The invention relates to signal-processing systems. More specifically, the invention relates to audio encoders.
The use of digital audio has become widespread in audio and audio-visual systems. Therefore, the demand for more effective and efficient digital audio systems has increased, so that the same memory can be used to store more audio files. Further, an efficient digital audio system enables the same bandwidth to be used for transferring additional audio files. Therefore, system designers, as well as manufacturers, are striving to improve audio data-compression systems.
In conventional systems, perceptive encoding is mostly used for compression of audio signals. In any given situation, the human ear is capable of hearing only certain frequencies within the audible frequency band. This is taken into account in a psycho-acoustic model. This model takes the effects of simultaneous and temporal masking into account to define a masking threshold at different frequency levels. The masking threshold is defined as the minimum level of the particular frequency at which the human ear can hear. Therefore, the model helps an encoder to improve data compression by defining the frequencies that will not be heard by the human ear, so that the encoder can ignore these frequencies during bit allocation.
In a conventional encoder, an inner iteration loop or a rate control loop is carried out.

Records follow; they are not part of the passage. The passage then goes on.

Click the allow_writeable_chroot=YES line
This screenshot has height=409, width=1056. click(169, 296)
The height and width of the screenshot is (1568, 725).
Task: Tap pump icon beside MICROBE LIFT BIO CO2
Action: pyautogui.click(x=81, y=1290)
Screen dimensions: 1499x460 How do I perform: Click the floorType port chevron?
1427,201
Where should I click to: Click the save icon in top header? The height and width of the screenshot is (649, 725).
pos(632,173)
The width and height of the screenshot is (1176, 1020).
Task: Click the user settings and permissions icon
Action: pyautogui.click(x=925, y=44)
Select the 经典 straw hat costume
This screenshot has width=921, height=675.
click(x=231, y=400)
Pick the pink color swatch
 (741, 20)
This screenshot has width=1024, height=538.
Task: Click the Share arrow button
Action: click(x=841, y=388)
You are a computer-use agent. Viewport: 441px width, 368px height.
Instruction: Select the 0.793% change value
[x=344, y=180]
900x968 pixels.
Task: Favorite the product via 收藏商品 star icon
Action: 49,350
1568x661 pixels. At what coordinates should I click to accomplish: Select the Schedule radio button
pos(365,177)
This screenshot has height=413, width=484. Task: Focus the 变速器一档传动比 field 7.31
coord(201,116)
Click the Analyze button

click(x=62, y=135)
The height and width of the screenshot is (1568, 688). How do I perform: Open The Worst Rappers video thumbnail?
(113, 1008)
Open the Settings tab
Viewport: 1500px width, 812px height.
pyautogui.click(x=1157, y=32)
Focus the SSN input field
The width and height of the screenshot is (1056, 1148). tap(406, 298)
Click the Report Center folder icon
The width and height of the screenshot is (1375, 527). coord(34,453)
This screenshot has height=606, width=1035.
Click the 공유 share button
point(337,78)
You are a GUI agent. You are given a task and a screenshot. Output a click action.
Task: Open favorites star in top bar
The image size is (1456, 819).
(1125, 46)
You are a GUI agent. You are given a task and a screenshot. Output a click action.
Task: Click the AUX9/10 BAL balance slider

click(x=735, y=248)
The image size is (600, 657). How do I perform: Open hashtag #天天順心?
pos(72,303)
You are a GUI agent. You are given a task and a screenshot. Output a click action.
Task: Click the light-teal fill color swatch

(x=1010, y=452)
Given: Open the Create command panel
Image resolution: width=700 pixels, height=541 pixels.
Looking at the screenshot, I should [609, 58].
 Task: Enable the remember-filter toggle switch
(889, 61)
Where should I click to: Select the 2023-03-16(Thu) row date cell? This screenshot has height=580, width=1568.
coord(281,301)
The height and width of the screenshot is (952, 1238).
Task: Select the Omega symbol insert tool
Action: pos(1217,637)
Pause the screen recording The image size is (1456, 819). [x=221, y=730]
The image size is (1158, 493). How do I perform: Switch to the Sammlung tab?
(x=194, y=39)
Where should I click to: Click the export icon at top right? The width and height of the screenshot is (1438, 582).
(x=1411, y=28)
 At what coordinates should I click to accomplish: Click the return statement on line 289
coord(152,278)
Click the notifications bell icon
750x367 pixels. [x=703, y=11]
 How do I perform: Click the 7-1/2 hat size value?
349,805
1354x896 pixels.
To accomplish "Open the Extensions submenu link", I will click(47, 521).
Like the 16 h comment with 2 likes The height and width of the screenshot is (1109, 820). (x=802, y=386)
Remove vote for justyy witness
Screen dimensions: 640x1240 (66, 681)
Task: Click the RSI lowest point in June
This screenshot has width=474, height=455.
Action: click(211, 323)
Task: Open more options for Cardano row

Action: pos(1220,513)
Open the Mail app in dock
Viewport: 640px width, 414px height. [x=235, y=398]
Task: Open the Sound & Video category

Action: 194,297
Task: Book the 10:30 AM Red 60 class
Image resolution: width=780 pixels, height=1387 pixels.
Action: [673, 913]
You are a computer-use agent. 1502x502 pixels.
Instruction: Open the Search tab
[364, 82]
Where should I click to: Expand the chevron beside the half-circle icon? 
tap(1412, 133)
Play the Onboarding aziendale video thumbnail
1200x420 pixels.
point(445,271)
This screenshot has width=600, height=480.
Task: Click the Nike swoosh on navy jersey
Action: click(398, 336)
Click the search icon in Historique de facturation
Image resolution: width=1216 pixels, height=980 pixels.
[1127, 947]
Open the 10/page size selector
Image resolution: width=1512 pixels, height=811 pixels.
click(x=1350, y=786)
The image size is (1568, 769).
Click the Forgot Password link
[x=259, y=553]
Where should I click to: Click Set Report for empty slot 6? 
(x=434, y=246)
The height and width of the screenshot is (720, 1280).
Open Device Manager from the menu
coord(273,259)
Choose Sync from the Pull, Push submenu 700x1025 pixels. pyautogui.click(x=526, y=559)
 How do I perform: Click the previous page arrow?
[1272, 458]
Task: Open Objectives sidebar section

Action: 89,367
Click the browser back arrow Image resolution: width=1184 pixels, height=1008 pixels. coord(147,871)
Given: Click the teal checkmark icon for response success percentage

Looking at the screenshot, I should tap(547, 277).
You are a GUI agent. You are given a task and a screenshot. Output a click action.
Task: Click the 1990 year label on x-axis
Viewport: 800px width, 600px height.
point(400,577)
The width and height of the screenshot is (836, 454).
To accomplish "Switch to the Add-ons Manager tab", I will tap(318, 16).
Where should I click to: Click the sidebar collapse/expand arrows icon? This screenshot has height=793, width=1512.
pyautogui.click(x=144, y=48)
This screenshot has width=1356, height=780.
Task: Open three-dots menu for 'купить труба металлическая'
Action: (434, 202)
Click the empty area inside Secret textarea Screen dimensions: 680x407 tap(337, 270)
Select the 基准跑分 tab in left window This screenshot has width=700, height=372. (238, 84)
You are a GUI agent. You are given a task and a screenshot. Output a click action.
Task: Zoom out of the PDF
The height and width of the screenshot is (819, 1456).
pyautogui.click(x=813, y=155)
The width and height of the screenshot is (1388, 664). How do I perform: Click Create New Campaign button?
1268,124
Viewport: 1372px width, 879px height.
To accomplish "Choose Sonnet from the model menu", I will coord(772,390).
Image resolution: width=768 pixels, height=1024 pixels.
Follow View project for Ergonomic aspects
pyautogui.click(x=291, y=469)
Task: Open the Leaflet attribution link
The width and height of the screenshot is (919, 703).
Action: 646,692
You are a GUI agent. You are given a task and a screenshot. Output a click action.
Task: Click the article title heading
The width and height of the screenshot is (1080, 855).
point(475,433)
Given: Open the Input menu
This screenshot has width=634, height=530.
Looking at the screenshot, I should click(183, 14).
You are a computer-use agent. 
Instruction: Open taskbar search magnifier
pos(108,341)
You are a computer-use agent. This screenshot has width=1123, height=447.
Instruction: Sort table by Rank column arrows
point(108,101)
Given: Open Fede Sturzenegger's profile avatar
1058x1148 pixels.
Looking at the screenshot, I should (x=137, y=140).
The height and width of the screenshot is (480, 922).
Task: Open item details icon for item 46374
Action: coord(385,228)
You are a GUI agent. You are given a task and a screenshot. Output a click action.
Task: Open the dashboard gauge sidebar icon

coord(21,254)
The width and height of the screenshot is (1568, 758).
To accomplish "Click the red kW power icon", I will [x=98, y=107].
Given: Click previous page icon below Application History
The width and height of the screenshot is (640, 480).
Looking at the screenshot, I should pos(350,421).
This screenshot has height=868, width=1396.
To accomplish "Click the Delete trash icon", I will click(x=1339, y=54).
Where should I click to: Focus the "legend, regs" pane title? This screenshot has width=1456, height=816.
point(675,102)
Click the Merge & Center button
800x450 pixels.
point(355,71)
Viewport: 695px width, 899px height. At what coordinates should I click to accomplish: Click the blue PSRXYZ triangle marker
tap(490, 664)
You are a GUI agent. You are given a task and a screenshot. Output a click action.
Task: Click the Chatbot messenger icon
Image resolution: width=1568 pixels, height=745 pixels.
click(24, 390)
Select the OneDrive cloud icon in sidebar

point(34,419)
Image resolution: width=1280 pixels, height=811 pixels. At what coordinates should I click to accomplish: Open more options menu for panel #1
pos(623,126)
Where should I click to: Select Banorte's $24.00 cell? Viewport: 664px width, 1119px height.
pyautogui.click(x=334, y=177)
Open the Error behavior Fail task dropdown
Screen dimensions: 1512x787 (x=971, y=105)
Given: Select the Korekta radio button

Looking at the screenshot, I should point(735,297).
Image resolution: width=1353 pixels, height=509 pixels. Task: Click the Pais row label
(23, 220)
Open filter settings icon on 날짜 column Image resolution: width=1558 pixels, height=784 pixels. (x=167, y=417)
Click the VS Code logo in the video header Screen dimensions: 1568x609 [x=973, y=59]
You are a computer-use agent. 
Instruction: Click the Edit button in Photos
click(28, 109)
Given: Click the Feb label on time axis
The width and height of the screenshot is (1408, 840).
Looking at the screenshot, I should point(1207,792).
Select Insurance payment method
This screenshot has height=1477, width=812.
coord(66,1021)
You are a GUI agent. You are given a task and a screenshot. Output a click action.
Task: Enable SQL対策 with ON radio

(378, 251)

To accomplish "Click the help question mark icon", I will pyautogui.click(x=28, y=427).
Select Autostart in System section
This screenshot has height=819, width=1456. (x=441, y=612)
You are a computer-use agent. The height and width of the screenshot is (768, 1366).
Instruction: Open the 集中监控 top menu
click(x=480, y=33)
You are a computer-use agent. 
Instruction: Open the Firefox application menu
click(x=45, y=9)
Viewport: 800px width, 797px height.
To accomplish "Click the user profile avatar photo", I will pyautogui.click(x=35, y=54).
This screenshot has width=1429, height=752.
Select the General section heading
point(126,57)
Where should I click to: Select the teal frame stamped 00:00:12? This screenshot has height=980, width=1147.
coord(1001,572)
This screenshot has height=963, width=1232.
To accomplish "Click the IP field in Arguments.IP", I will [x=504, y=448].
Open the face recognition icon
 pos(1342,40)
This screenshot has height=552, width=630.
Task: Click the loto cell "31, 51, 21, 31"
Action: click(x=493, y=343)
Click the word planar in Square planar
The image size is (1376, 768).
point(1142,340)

In this loop, the quantization step is varied to match the number of bits available with the demand for bits generated by the coding employed. If the number of bits required by the frequencies selected by the psycho-acoustic model is more than the number of bits available, the quantization step is varied.
Further, the frequency spectrum of the input signal is divided into a number of frequency bands, and a scale factor is calculated for each of the frequency bands. Scale factors are calculated to shape the quantization noise according to the masking threshold. If the quantization noise of any band is above the masking threshold, the scale factor is adjusted to reduce the quantization noise. This iterative process of selecting the scale factors is known as the outer iteration loop or the distortion control loop.
An encoder generally performs various calculations, including the calculation of scale factors. However, the known methods for calculating scale factors are complex and computationally inefficient, which make the overall encoding process time-consuming.
Thus, there is a need for a computationally efficient method for calculation of scale factors.